== Working data ==

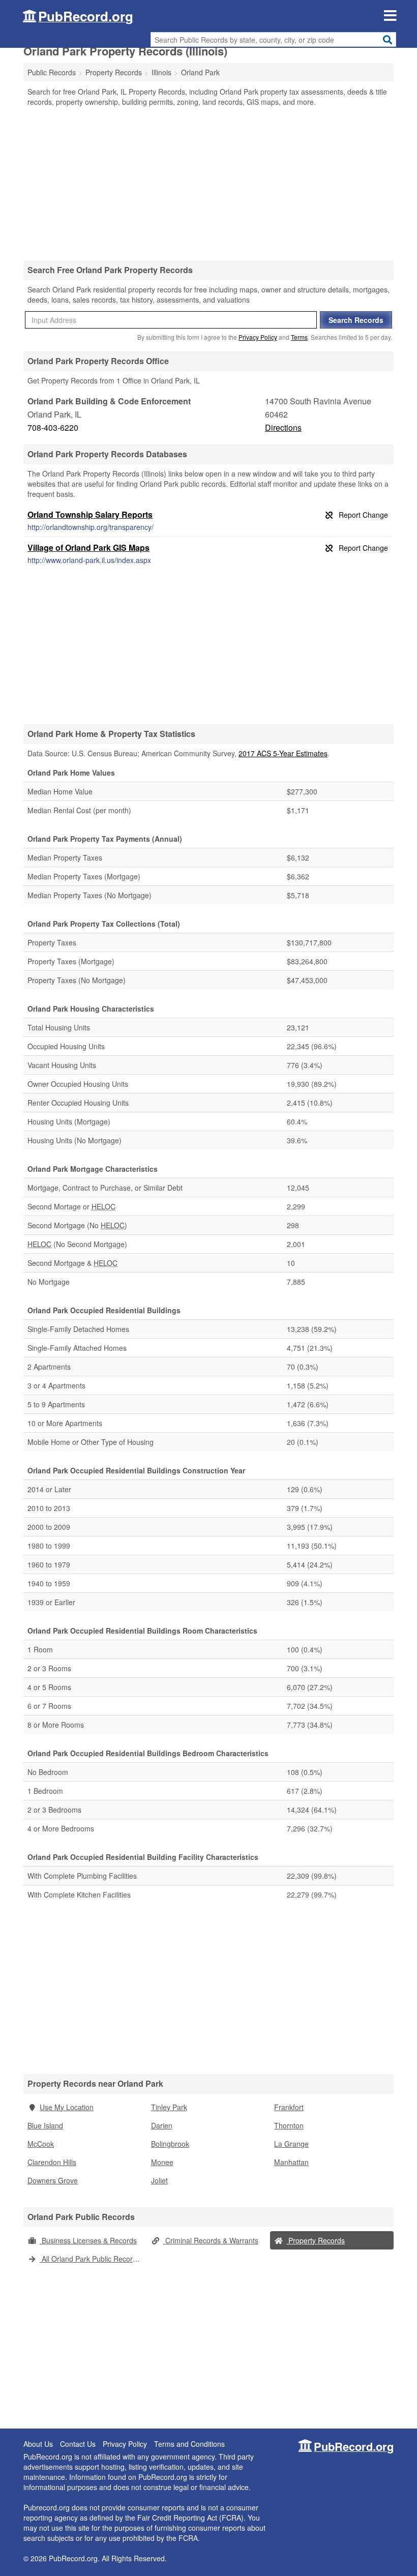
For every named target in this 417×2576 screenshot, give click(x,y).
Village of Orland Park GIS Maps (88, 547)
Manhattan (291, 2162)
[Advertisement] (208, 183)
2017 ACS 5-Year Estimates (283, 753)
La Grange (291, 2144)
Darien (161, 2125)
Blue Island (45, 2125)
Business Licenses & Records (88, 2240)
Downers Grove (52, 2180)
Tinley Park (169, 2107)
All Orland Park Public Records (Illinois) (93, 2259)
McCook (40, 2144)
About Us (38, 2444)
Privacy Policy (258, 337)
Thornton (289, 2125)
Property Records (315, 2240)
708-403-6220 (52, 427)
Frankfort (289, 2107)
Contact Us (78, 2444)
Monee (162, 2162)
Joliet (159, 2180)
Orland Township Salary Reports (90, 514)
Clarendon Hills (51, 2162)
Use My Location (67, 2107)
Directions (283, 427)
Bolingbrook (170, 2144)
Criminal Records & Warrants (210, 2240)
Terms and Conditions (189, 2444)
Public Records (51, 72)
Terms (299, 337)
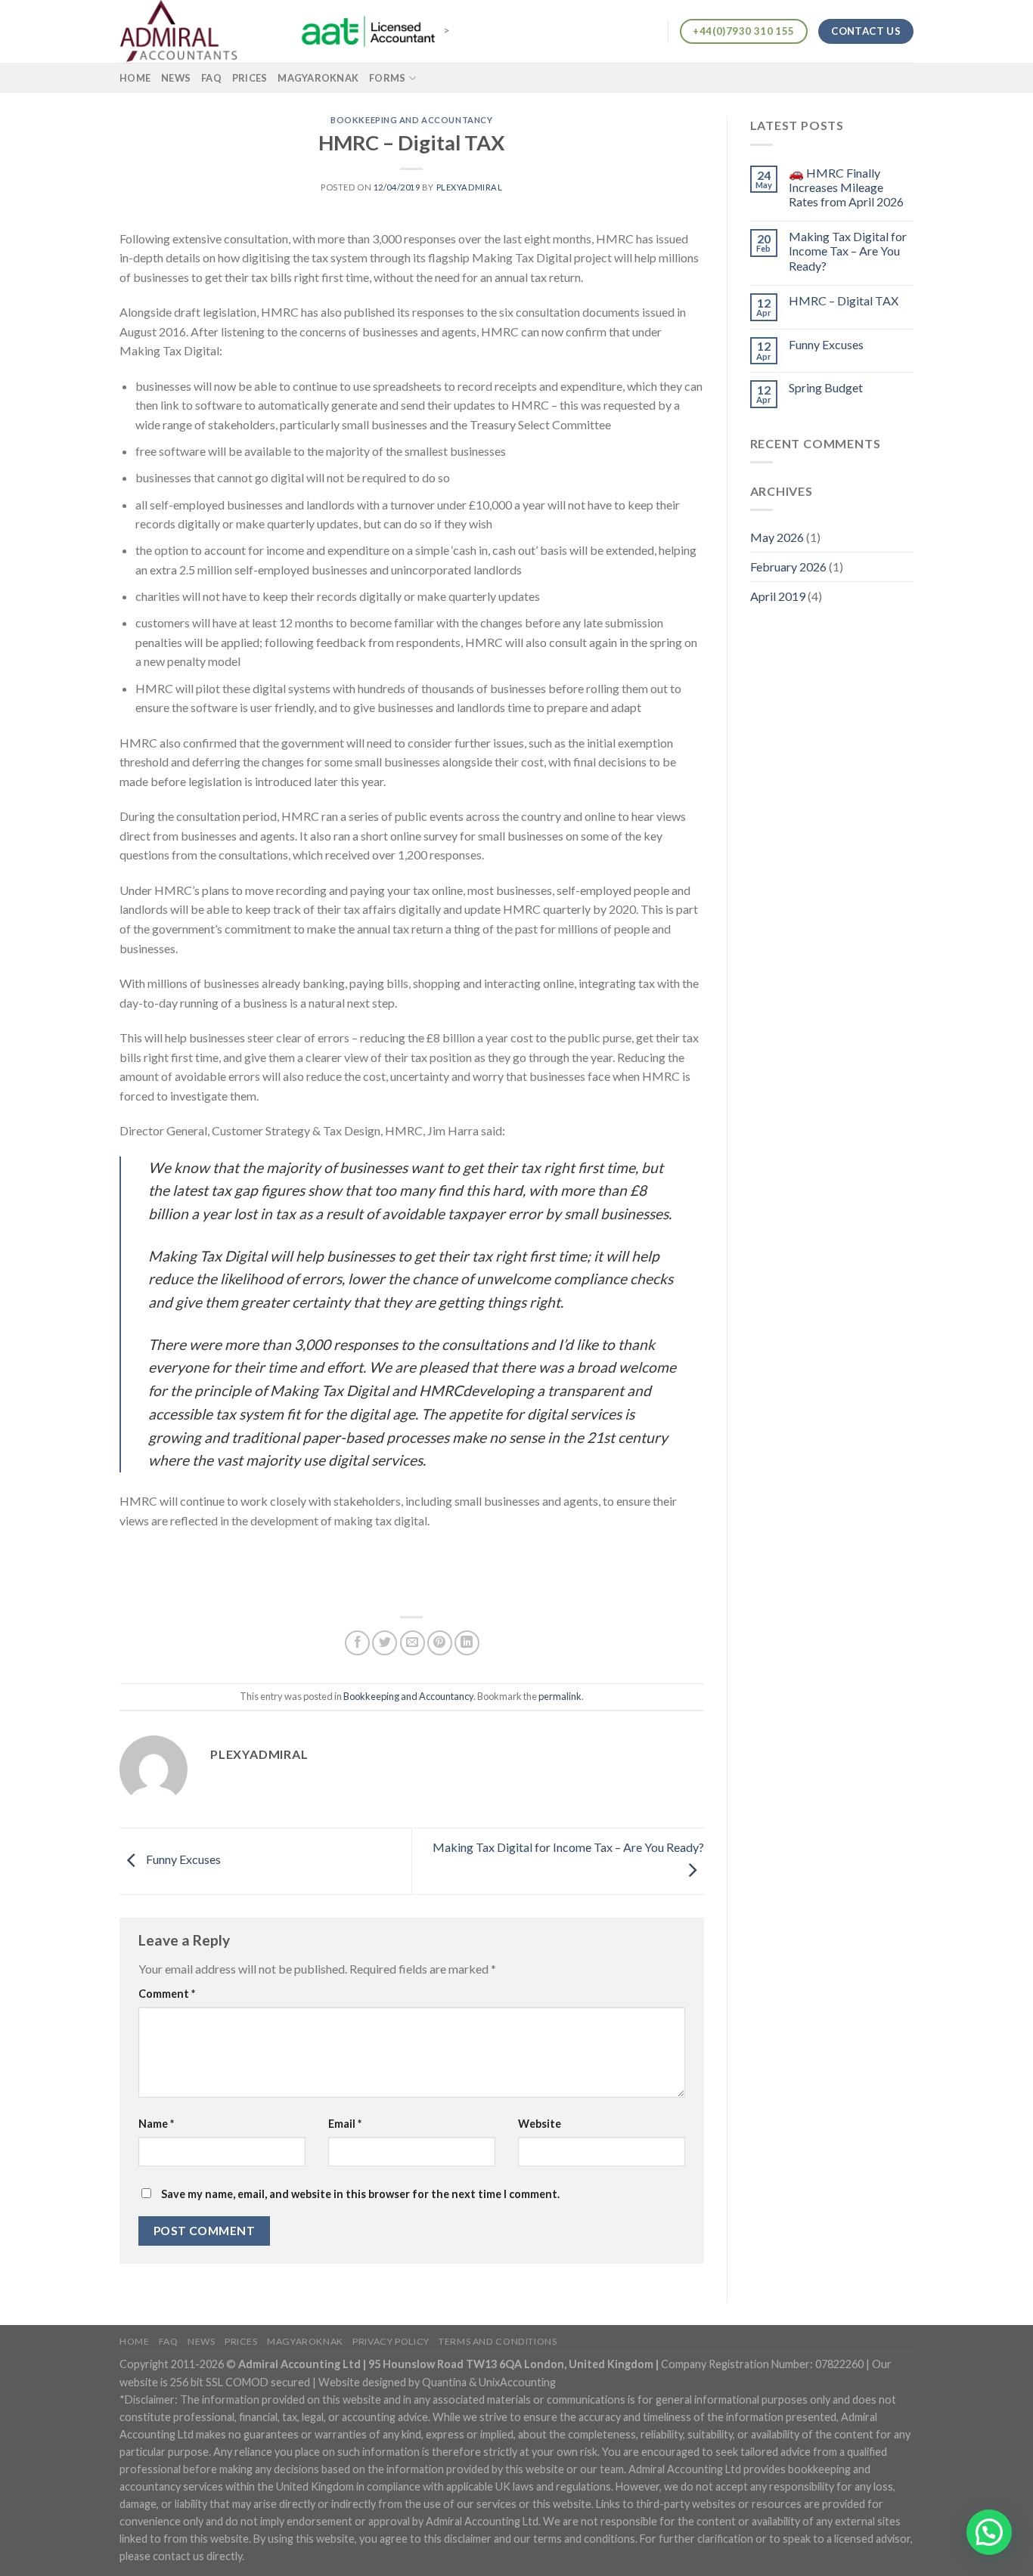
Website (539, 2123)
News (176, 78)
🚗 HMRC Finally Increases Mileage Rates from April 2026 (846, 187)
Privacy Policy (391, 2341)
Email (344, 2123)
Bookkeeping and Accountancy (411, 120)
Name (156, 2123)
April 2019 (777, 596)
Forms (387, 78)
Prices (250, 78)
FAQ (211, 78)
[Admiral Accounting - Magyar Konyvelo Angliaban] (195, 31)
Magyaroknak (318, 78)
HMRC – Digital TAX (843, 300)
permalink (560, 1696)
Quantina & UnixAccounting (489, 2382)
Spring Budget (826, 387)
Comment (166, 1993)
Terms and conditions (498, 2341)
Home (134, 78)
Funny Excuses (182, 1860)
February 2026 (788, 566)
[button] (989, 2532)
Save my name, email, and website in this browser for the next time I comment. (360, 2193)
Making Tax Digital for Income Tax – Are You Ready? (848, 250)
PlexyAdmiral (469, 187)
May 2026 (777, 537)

===

Go through the lines above and write each one out verbatim, skipping the pictures.

For every named target in this 417×2576 screenshot, give click(x,y).
Village of Orland Park GIS Maps (88, 547)
Manhattan (291, 2162)
[Advertisement] (208, 183)
2017 ACS 5-Year Estimates (283, 753)
La Grange (291, 2144)
Darien (161, 2125)
Blue Island (45, 2125)
Business Licenses & Records (88, 2240)
Downers Grove (52, 2180)
Tinley Park (169, 2107)
All Orland Park Public Records (Illinois) (93, 2259)
McCook (40, 2144)
About Us (38, 2444)
Privacy Policy (258, 337)
Thornton (289, 2125)
Property Records (315, 2240)
708-403-6220 (52, 427)
Frankfort (289, 2107)
Contact Us (78, 2444)
Monee (162, 2162)
Joliet (159, 2180)
Orland Township Salary Reports (90, 514)
Clarendon Hills (51, 2162)
Use My Location (67, 2107)
Directions (283, 427)
Bolingbrook (170, 2144)
Criminal Records & Warrants (210, 2240)
Terms and Conditions (189, 2444)
Public Records (51, 72)
Terms (299, 337)
Website (539, 2123)
News (176, 78)
🚗 HMRC Finally Increases Mileage Rates from April 2026 (846, 187)
Privacy Policy (391, 2341)
Email (344, 2123)
Bookkeeping and Accountancy (411, 120)
Name (156, 2123)
April 2019 (777, 596)
Forms (387, 78)
Prices (250, 78)
FAQ (211, 78)
[Admiral Accounting - Magyar Konyvelo Angliaban] (195, 31)
Magyaroknak (318, 78)
HMRC – Digital TAX (843, 300)
permalink (560, 1696)
Quantina & UnixAccounting (489, 2382)
Spring Budget (826, 387)
Comment (166, 1993)
Terms and conditions (498, 2341)
Home (134, 78)
Funny Excuses (182, 1860)
February 2026 (788, 566)
[button] (989, 2532)
Save my name, email, and website in this browser for the next time I comment. (360, 2193)
Making Tax Digital for Income Tax – Are You Ready? (848, 250)
PlexyAdmiral (469, 187)
May 2026 (777, 537)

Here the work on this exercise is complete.